## Texto de leitura

Quanto ao primeiro item, parece indiscutível que deva o TSE examinar as condições mínimas que garantam um regime partidário pluralista com organizações, refletindo as correntes políticas da sociedade. Já quanto ao segundo grupo de exigências (previsto na Constituição e na LOPP), parece-nos pouco aceitável que em um regime democrático caiba à Corte Eleitoral promover o julgamento ideológico da agremiação. Esta função de “fiscal ideológico” do regime não é a melhor forma de se construir um Estado democrático. Até porque os membros do TSE refletem uma ou várias correntes ideológicas e nesta discussão entram conceitos extremamente polêmicos (Democracia, Socialismo, Comunismo, Liberalismo, Capitalismo, etc.). Para constatarmos a inviabilidade do sistema brasileiro, basta compará-lo com o de várias outras nações que implantaram esse sistema pluralista, e a organização partidária não sofre vetos ideológicos (Itália, França, EUA, etc.).

## Tarefa obrigatória A
Reproduza sem nenhuma mudança as linhas de dados, começando pela linha que contém "Task: Copy the" e indo até a última linha, com as duas pontas incluídas. Não coloque as imagens na resposta.

Listagem de dados:
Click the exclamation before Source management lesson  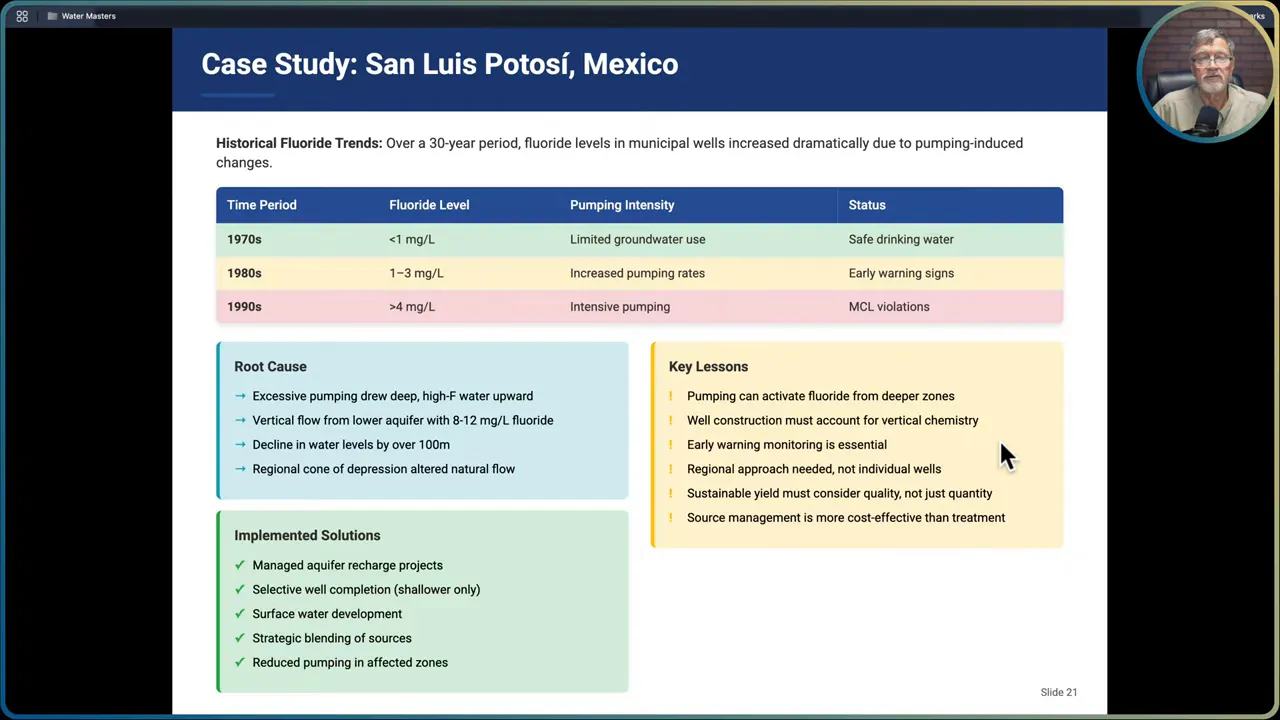[x=671, y=517]
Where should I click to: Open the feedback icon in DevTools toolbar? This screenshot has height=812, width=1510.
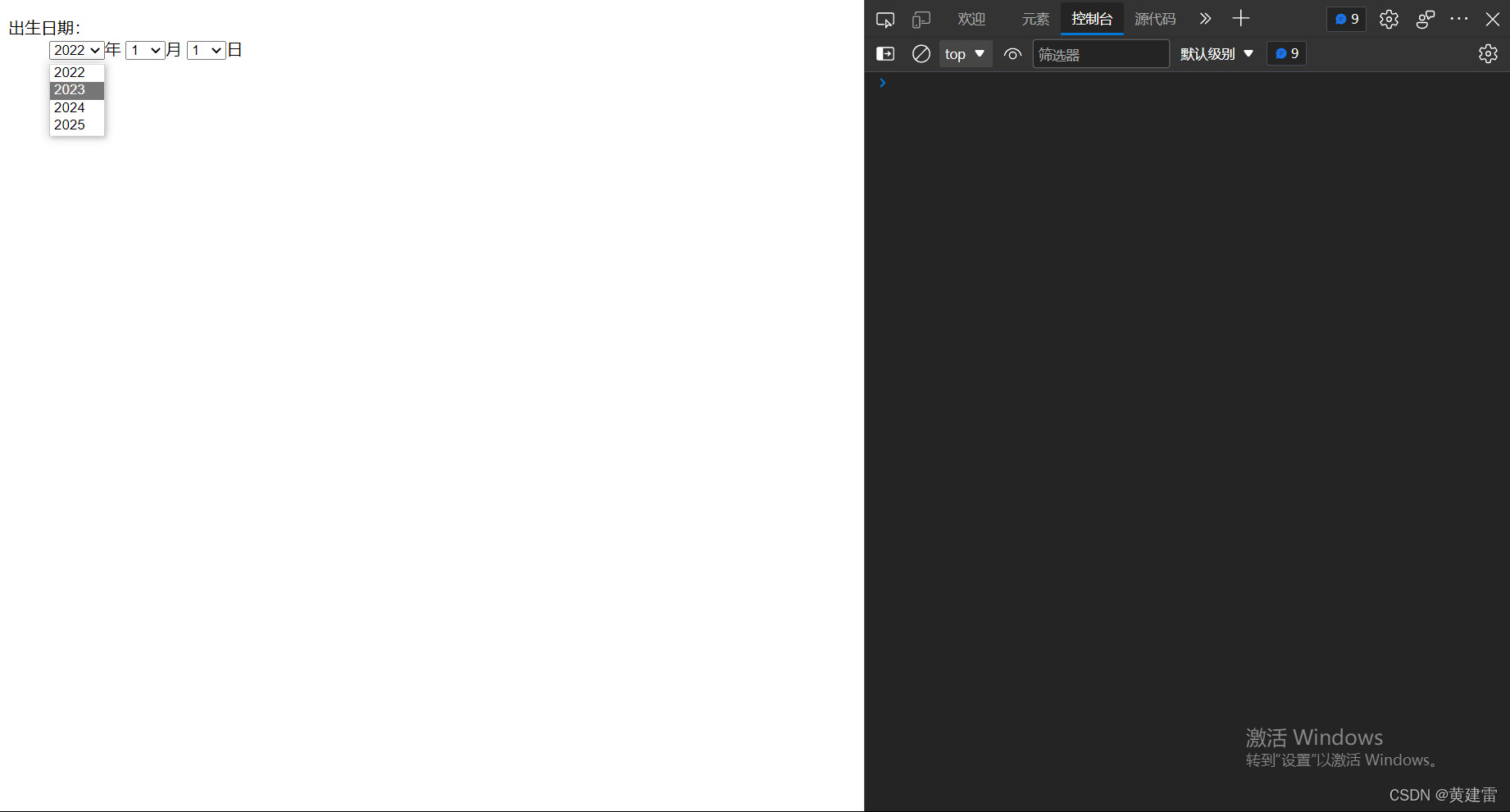point(1425,19)
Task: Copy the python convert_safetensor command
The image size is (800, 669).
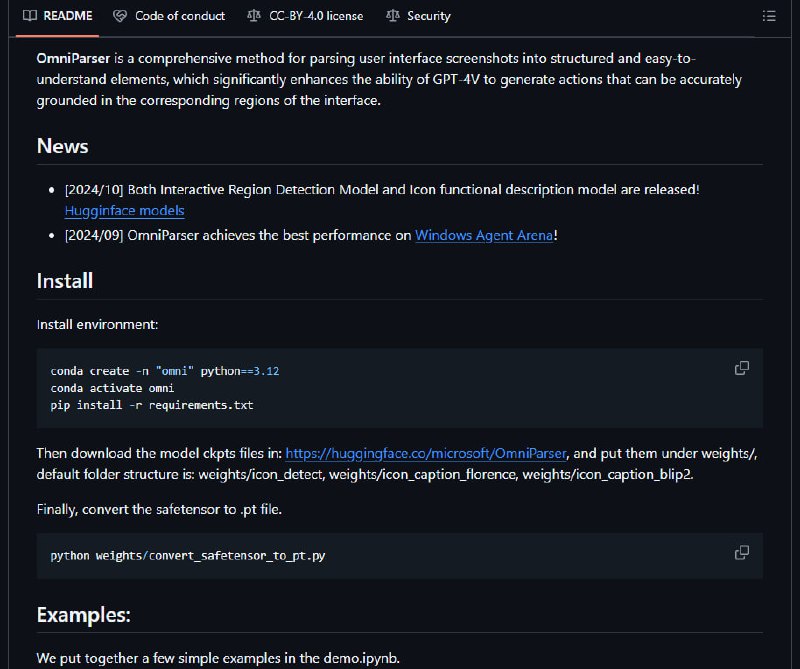Action: 741,553
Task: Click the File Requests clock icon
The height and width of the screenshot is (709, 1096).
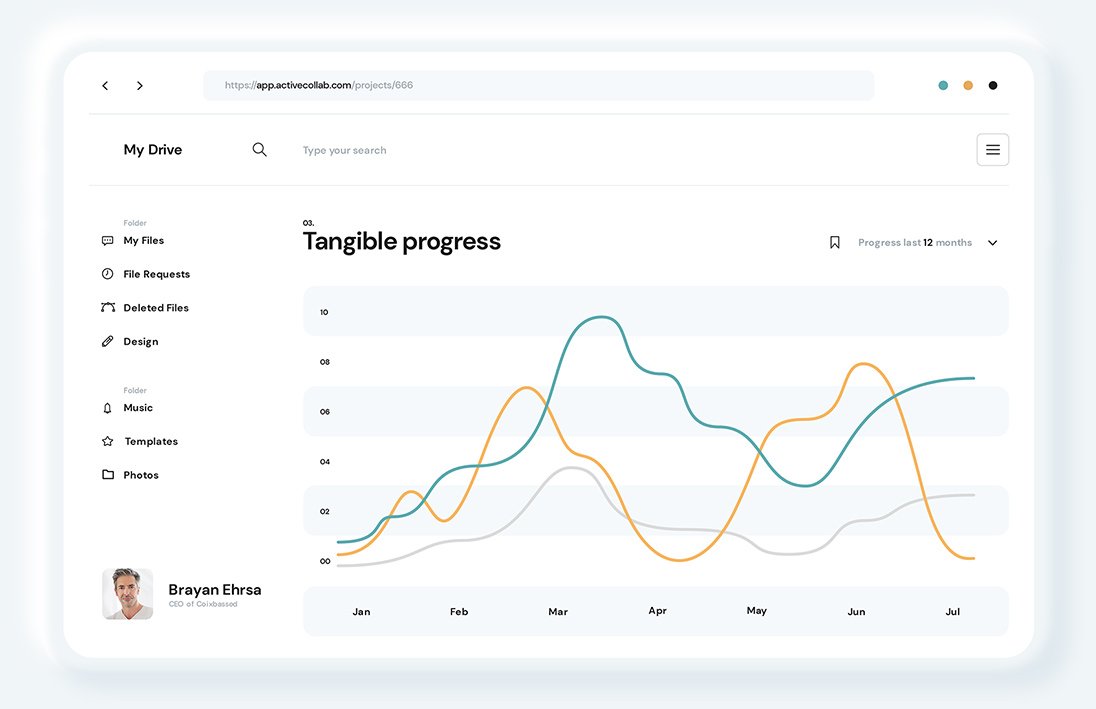Action: coord(108,274)
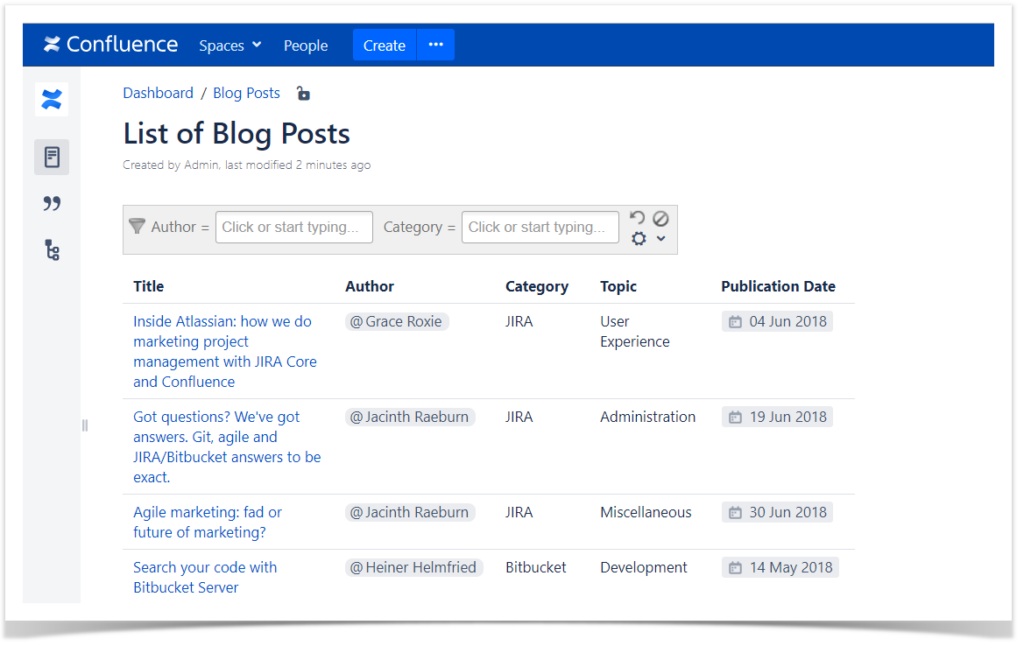Open the more options ellipsis menu beside Create
This screenshot has height=646, width=1024.
tap(435, 44)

## Tarefa obrigatória B
Liste todos os conceitos que o texto sobre o TSE chama de extremamente polêmicos.

## Resposta escrita A
Task: Copy the python convert_safetensor command
The image size is (800, 669).
Action: 741,553
Task: Click the File Requests clock icon
The height and width of the screenshot is (709, 1096).
Action: coord(108,274)
Open the more options ellipsis menu beside Create
This screenshot has height=646, width=1024.
tap(435, 44)

## Resposta escrita B
Democracia, Socialismo, Comunismo, Liberalismo, Capitalismo